=== Отрывок ===
==*==
Анатолий Гладилин - Улица генералов: Попытка мемуаров
К чему я все так подробно рассказываю? К тому, что именно на этом вечере я решил, что пора писать мемуары, хотя бы для того, чтобы восстановить историческую картину. Сейчас мало кто помнит поэта Роберта Рождественского, а в шестидесятых наше поколение, как знамя, подняло три имени: Евтушенко, Рождественский, Вознесенский. Позже начали стремительно набирать популярность Окуджава и Высоцкий. Теперь всех их скопом пренебрежительно занесли в разряд так называемой эстрадной поэзии. Ладно, авторская песня — это особая тема. Но разве ребята на поэтических вечерах плясали, делали кульбиты, показывали фокусы? Тем не менее собирали полные залы. Попробуйте нынче собрать…
На последнем таком вечере я присутствовал, как ни странно, уже в Париже. Из Москвы прислали приличную команду во главе с Константином Симоновым. И большой зал, где обычно выступают модные французские певцы, был полон. Правда, публика собралась специфическая. В первых рядах — советское посольство, в центре — студенты и преподаватели факультетов славистики. А на задних рядах тихо сидели эмигранты-диссиденты (чтоб не смущать своим присутствием советских товарищей). Позже Булат Окуджава вспоминал: «Я знал, что Максимов и Гладилин в зале. Я им сам послал приглашение на вечер, но, естественно, никому из делегации не сказал ни слова. И вдруг вижу во втором ряду Виктора Некрасова. Я подумал — неужели я такая сука, что побоюсь к нему подойти? Спустился с эстрады, обнял Некрасова. И посольство сделало вид, что ничего не заметило». Кстати, Окуджаву зал встретил очень радушно, в отличие от Высоцкого, которого французская публика явно не воспринимала. Я чувствовал себя как футбольный болельщик, который увидел за рубежом свой родной «Спартак». Переживал за ребят. Вознесенский, поднаторевший на заграничных выступлениях, прошел хорошо. Роберт — очень достойно (за него я боялся), а вот Евтушенко выглядел карикатурно, хотя выступал точно так же, как двадцать лет тому назад. Однако за двадцать лет время изменилось, и никого уже нельзя было удивить фигой в кармане.
==*==
=== Записанные данные ===

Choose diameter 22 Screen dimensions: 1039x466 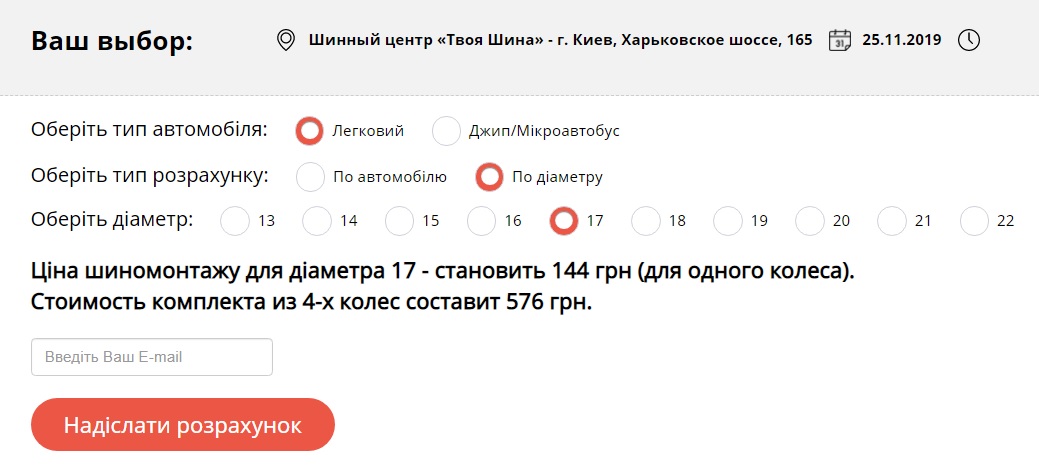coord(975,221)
==*==
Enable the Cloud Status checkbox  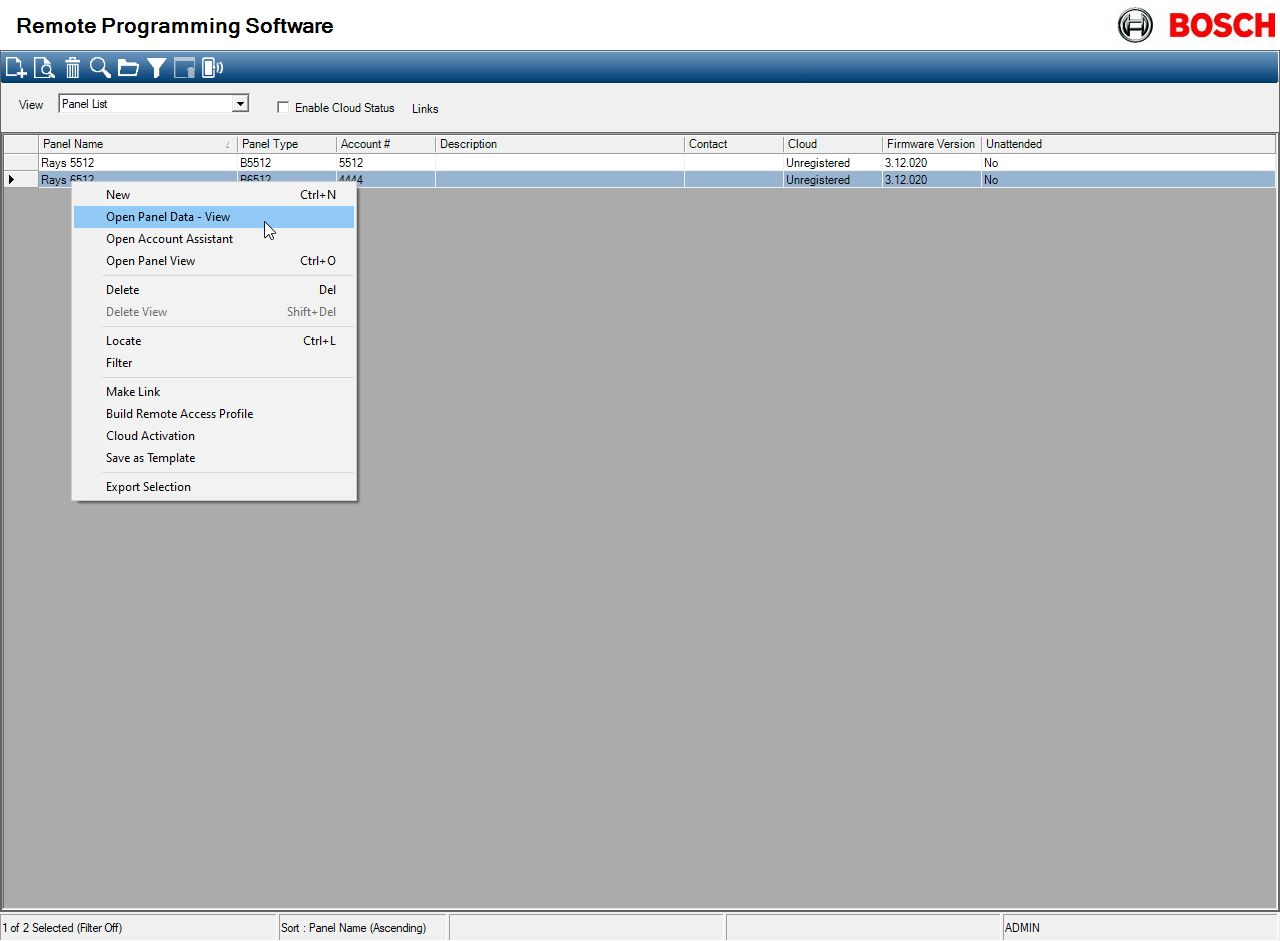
==*==
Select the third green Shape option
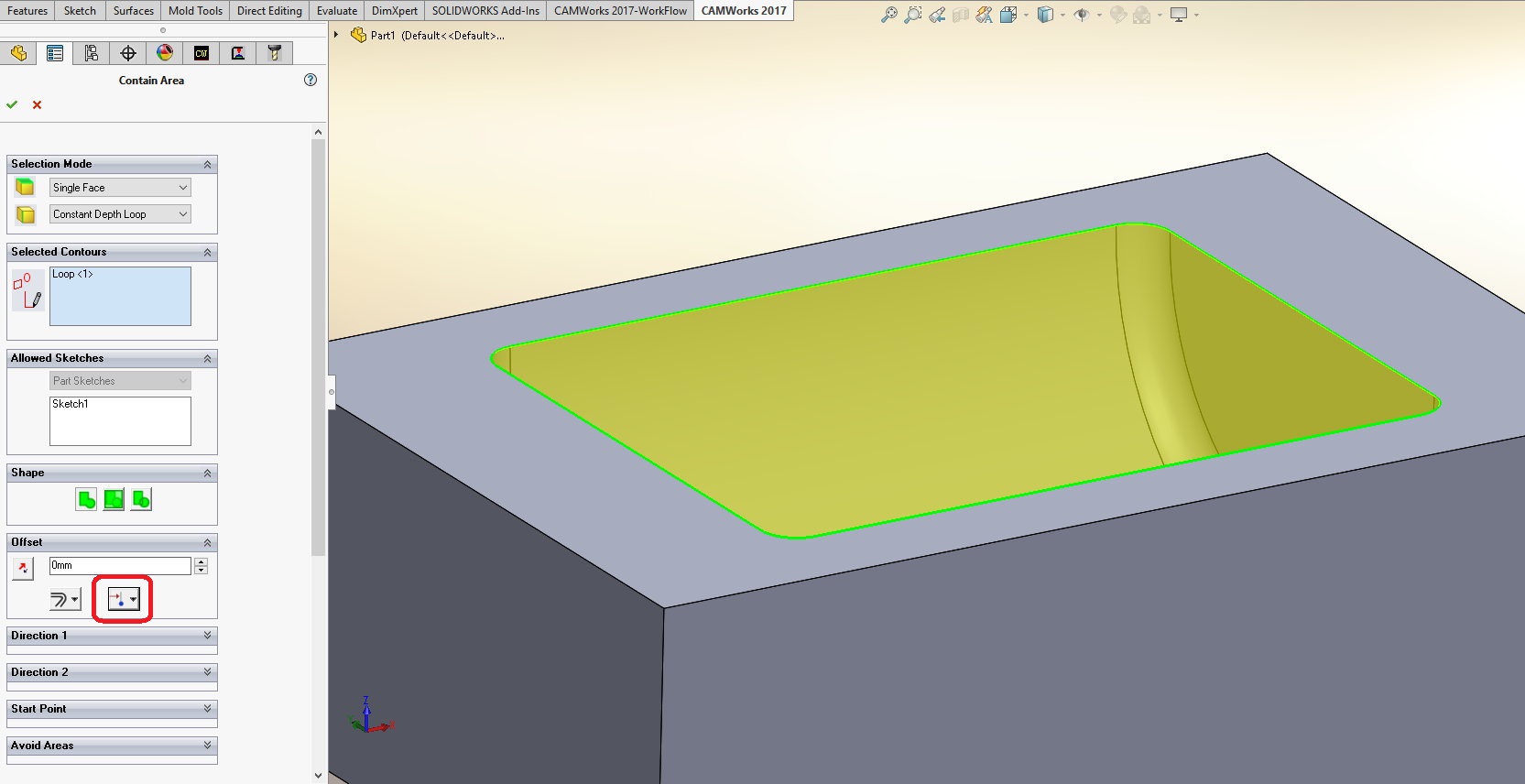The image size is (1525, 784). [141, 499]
==*==
=== Задание и требования ===
Выпишите из отрывка все фамилии, упомянутые в абзаце, который начинается словами «К чему я все так подробно рассказываю?». Каждую фамилию назовите один раз.

=== Ответ ===
Рождественский, Евтушенко, Вознесенский, Окуджава, Высоцкий.